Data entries
====
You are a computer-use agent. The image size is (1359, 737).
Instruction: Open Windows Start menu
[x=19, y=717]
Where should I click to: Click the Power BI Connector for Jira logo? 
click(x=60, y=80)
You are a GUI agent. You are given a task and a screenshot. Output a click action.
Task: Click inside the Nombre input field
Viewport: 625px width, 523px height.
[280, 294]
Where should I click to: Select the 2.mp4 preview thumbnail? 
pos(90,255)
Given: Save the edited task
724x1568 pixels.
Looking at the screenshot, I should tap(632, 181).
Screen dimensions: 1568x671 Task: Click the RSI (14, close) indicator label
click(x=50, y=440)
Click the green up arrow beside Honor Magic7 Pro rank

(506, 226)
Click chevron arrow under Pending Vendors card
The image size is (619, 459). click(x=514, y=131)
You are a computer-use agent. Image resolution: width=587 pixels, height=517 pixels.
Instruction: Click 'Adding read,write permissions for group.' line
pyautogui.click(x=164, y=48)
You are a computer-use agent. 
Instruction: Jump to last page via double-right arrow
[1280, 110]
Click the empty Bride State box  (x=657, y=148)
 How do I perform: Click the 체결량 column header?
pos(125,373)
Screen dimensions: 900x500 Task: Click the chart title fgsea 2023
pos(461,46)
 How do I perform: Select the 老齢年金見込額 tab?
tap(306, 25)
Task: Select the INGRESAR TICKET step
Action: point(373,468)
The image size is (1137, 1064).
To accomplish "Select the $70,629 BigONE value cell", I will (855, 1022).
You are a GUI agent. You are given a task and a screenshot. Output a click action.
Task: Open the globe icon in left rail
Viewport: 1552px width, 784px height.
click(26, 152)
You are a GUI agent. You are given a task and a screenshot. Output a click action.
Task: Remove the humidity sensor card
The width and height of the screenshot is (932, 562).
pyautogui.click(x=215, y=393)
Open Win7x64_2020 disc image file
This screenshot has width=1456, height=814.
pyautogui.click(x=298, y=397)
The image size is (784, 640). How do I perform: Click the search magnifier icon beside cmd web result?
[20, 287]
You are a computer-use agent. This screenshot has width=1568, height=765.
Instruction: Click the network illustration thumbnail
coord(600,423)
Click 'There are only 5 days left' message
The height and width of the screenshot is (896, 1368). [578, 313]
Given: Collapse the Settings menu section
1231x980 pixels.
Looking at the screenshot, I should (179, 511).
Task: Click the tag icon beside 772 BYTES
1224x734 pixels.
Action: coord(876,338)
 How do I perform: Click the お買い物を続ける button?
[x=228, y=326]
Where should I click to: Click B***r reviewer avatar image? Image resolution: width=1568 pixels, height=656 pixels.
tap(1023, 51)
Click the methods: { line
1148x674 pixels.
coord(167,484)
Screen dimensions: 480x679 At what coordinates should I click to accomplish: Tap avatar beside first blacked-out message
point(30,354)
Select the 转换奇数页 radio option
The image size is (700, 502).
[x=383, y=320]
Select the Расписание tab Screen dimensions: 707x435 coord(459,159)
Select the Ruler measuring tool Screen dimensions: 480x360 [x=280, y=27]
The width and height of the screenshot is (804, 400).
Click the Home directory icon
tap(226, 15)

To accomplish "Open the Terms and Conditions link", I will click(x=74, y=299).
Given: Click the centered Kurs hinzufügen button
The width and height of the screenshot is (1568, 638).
====
- WHAT TO DO
Reproduce each record exactly as it appears.

- EXERCISE RESULT
You are a computer-use agent. The image size is (1359, 737).
Instruction: Open Windows Start menu
[x=19, y=717]
Where should I click to: Click the Power BI Connector for Jira logo? 
click(x=60, y=80)
You are a GUI agent. You are given a task and a screenshot. Output a click action.
Task: Click inside the Nombre input field
Viewport: 625px width, 523px height.
[280, 294]
Where should I click to: Select the 2.mp4 preview thumbnail? 
pos(90,255)
Given: Save the edited task
724x1568 pixels.
Looking at the screenshot, I should tap(632, 181).
Screen dimensions: 1568x671 Task: Click the RSI (14, close) indicator label
click(x=50, y=440)
Click the green up arrow beside Honor Magic7 Pro rank

(506, 226)
Click chevron arrow under Pending Vendors card
The image size is (619, 459). click(x=514, y=131)
You are a computer-use agent. Image resolution: width=587 pixels, height=517 pixels.
Instruction: Click 'Adding read,write permissions for group.' line
pyautogui.click(x=164, y=48)
You are a computer-use agent. 
Instruction: Jump to last page via double-right arrow
[1280, 110]
Click the empty Bride State box  (x=657, y=148)
 How do I perform: Click the 체결량 column header?
pos(125,373)
Screen dimensions: 900x500 Task: Click the chart title fgsea 2023
pos(461,46)
 How do I perform: Select the 老齢年金見込額 tab?
tap(306, 25)
Task: Select the INGRESAR TICKET step
Action: point(373,468)
The image size is (1137, 1064).
To accomplish "Select the $70,629 BigONE value cell", I will (855, 1022).
You are a GUI agent. You are given a task and a screenshot. Output a click action.
Task: Open the globe icon in left rail
Viewport: 1552px width, 784px height.
click(26, 152)
You are a GUI agent. You are given a task and a screenshot. Output a click action.
Task: Remove the humidity sensor card
The width and height of the screenshot is (932, 562).
pyautogui.click(x=215, y=393)
Open Win7x64_2020 disc image file
This screenshot has width=1456, height=814.
pyautogui.click(x=298, y=397)
The image size is (784, 640). How do I perform: Click the search magnifier icon beside cmd web result?
[20, 287]
You are a computer-use agent. This screenshot has width=1568, height=765.
Instruction: Click the network illustration thumbnail
coord(600,423)
Click 'There are only 5 days left' message
The height and width of the screenshot is (896, 1368). [578, 313]
Given: Collapse the Settings menu section
1231x980 pixels.
Looking at the screenshot, I should (179, 511).
Task: Click the tag icon beside 772 BYTES
1224x734 pixels.
Action: coord(876,338)
 How do I perform: Click the お買い物を続ける button?
[x=228, y=326]
Where should I click to: Click B***r reviewer avatar image? Image resolution: width=1568 pixels, height=656 pixels.
tap(1023, 51)
Click the methods: { line
1148x674 pixels.
coord(167,484)
Screen dimensions: 480x679 At what coordinates should I click to accomplish: Tap avatar beside first blacked-out message
point(30,354)
Select the 转换奇数页 radio option
The image size is (700, 502).
[x=383, y=320]
Select the Расписание tab Screen dimensions: 707x435 coord(459,159)
Select the Ruler measuring tool Screen dimensions: 480x360 [x=280, y=27]
The width and height of the screenshot is (804, 400).
Click the Home directory icon
tap(226, 15)

To accomplish "Open the Terms and Conditions link", I will click(x=74, y=299).
Given: Click the centered Kurs hinzufügen button
The width and height of the screenshot is (1568, 638).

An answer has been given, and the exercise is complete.